For all the condemnation Thomas the Doubter has received in 2000 years of homilies, I think there’s something to admire in him.
Thomas is not unique. We all waver at some point, overcome by hesitation, distracted by the clamor of the world which seeks at every turn to shout above the whisper of the divine.
Thomas knows what he saw on Good Friday: his friend nailed to a cross, a sword driven through his body. He saw the blood and the water. He saw these things with his own eyes, eyes given to him by God, eyes which have never failed him before. And God doesn’t ask us to suspend reality to believe in Him. He only asks us to be discerning about how that reality is interpreted in our hearts.
Thomas knows the man before him is either a fraud, preying on the hopes and anxieties of the traumatized disciples, or he is the Christ, the Savior of the world, accomplisher of impossible things. But where to look, to tell the difference?

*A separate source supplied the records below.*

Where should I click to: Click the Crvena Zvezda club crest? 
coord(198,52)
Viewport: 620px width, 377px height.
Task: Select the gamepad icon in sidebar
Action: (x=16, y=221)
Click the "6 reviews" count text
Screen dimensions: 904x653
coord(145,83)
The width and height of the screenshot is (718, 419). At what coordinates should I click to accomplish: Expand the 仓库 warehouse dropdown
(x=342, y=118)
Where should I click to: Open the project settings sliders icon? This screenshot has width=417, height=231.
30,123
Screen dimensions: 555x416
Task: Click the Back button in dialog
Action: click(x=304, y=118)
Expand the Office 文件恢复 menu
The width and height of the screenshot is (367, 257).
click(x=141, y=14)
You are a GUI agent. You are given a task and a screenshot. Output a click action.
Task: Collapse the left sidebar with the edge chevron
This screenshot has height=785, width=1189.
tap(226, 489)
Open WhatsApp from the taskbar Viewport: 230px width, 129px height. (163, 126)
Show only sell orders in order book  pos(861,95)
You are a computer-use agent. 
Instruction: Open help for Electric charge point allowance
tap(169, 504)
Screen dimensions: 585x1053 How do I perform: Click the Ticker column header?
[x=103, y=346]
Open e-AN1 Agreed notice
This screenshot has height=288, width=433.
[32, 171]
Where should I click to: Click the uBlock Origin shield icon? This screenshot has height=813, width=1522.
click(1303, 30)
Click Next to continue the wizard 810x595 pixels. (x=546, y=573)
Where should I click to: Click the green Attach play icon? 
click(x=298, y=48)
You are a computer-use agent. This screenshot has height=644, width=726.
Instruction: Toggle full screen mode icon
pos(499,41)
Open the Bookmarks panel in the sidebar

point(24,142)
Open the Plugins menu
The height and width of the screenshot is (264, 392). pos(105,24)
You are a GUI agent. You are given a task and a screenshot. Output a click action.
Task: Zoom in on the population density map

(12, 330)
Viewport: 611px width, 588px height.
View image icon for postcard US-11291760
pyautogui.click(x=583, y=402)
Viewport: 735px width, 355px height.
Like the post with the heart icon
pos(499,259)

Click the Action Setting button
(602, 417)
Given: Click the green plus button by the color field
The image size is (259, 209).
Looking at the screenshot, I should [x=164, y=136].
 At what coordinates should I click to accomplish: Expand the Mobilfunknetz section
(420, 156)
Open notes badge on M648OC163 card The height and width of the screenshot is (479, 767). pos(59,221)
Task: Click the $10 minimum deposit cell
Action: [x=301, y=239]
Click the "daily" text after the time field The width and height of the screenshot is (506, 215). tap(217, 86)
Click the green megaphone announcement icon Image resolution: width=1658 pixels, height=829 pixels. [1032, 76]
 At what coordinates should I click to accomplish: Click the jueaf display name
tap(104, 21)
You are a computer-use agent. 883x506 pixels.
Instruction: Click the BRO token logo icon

Satan once appeared to the great mystic saint, Teresa of Avila, disguised as Jesus. She knew instantly that he was a fraud. Enraged, he demanded to know where his deception had failed. “You have no wounds,” she told him simply.
Could we have accepted a savior who did not bleed? I don’t think we could, because sooner or later, we would all stand before him and say, “Here is where the world hurt me. Here, and here, and here. What about you?” Christ can point to his hands, his feet, his side. “Here, and here, and here,” he can say. “And I overcame them all.”
It’s the wounds, you see. The truth is in the wounds.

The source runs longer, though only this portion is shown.